In de afwijzingsbrief van het OM is blijkens de tekst hiervan in het geheel niet meegewogen of er sprake zou kunnen zijn van een noodtoestand, zoals in de strafzaak door eiser zal worden aangevoerd. Dit had wel op de weg van de officier van justitie gelegen. Eiser heeft in zijn verzoek van 10 juli 2018 immers een uitgebreide toelichting hierover gegeven. Ter zitting is gedaagde hier wel op ingegaan. Hij heeft zich gemotiveerd op het standpunt gesteld dat en waarom een beroep door eiser op een noodtoestand niet zal slagen. In zaken waarin een dergelijke beroep wel kansrijk is, kiest de officier van justitie een andere opstelling, aldus gedaagde. Dat de officier van justitie dit vraagstuk in zijn beoordeling in aanmerking heeft genomen blijkt echter nergens uit.

Taakinstructies: Geef de geselecteerde tekst hierboven volledig en ongewijzigd terug.

De gegevens:

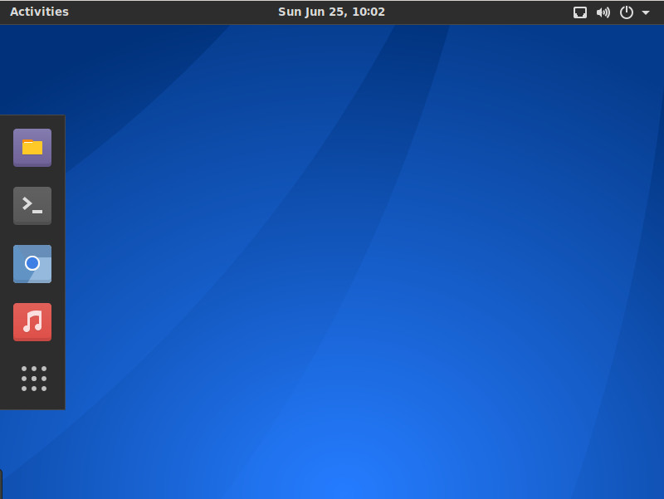Expand the system menu dropdown arrow
Screen dimensions: 664x499
coord(646,12)
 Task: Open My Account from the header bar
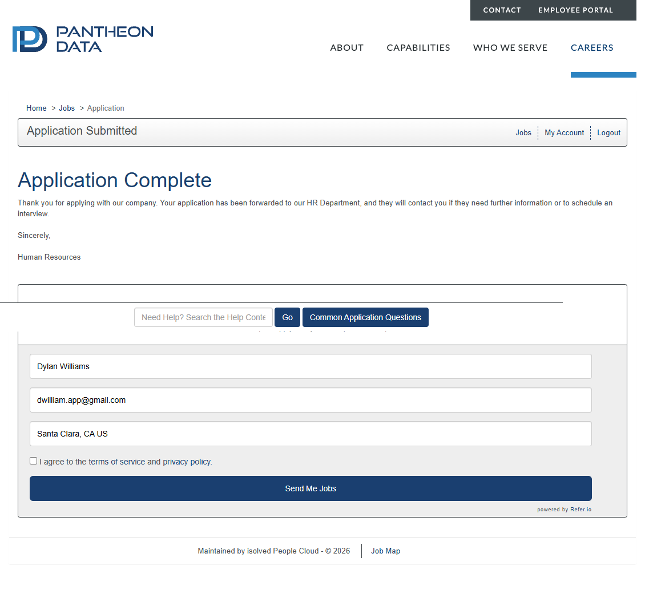[x=564, y=133]
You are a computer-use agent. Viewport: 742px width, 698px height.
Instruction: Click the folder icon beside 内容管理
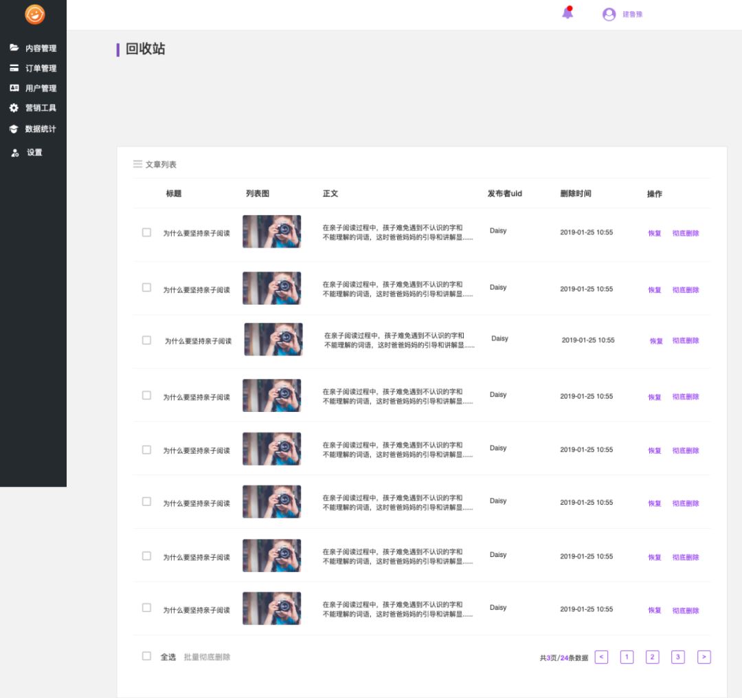click(14, 48)
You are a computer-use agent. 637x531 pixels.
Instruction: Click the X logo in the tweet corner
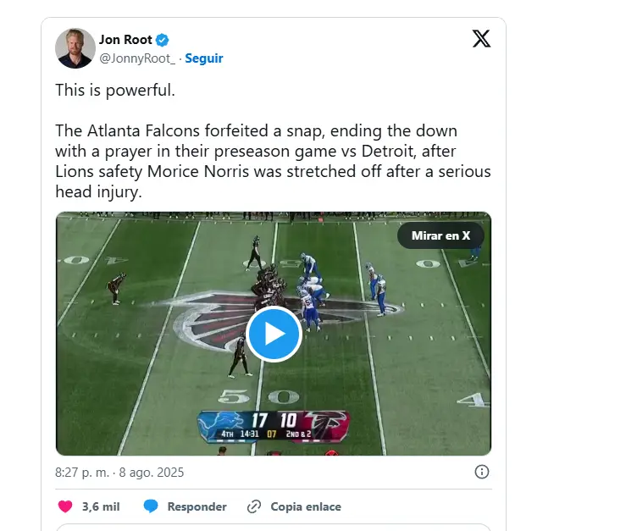click(480, 38)
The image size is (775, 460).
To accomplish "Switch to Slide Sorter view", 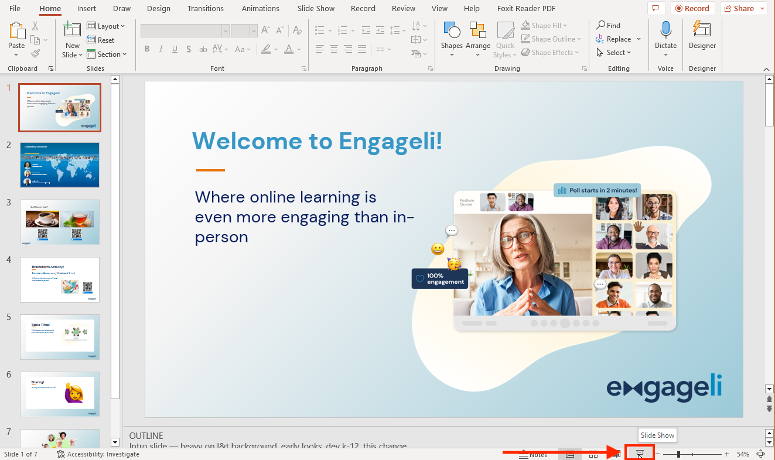I will 593,454.
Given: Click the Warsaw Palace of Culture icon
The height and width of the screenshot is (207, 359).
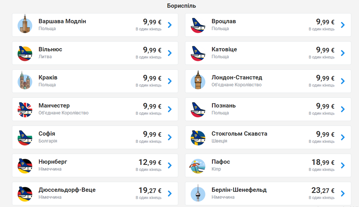Looking at the screenshot, I should (25, 24).
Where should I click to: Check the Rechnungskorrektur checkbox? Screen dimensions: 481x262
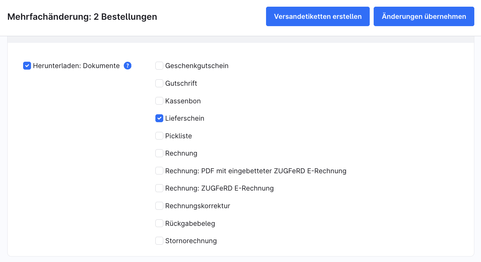159,206
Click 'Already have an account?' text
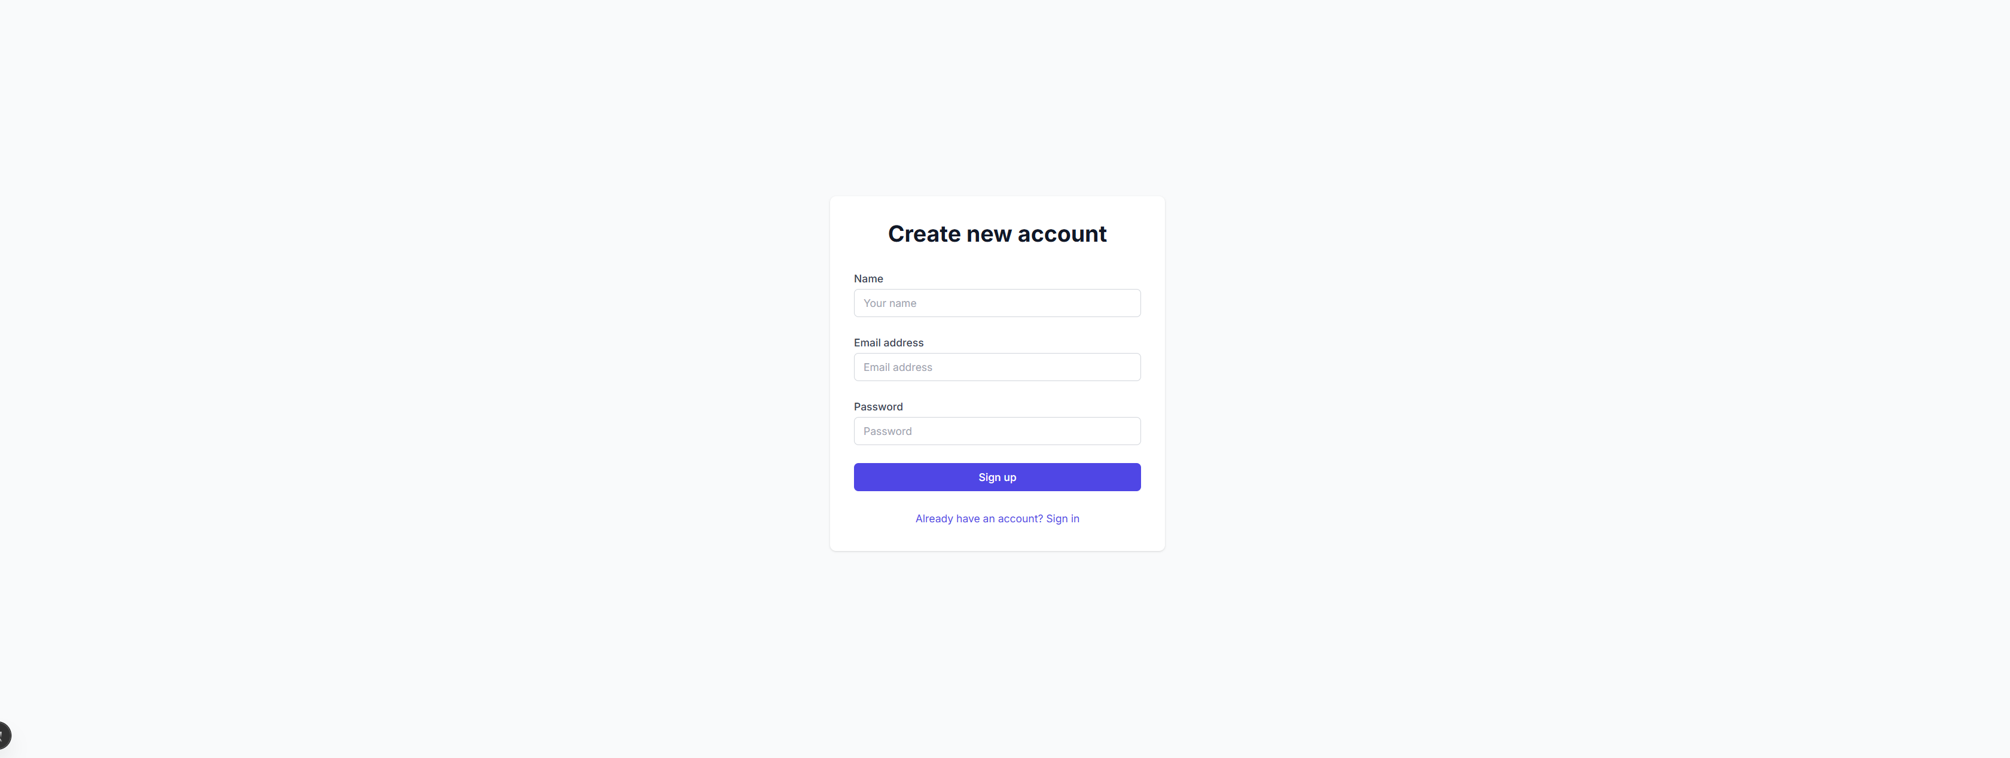Image resolution: width=2010 pixels, height=758 pixels. coord(978,518)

Antwoord:
In de afwijzingsbrief van het OM is blijkens de tekst hiervan in het geheel niet meegewogen of er sprake zou kunnen zijn van een noodtoestand, zoals in de strafzaak door eiser zal worden aangevoerd. Dit had wel op de weg van de officier van justitie gelegen. Eiser heeft in zijn verzoek van 10 juli 2018 immers een uitgebreide toelichting hierover gegeven. Ter zitting is gedaagde hier wel op ingegaan. Hij heeft zich gemotiveerd op het standpunt gesteld dat en waarom een beroep door eiser op een noodtoestand niet zal slagen. In zaken waarin een dergelijke beroep wel kansrijk is, kiest de officier van justitie een andere opstelling, aldus gedaagde. Dat de officier van justitie dit vraagstuk in zijn beoordeling in aanmerking heeft genomen blijkt echter nergens uit.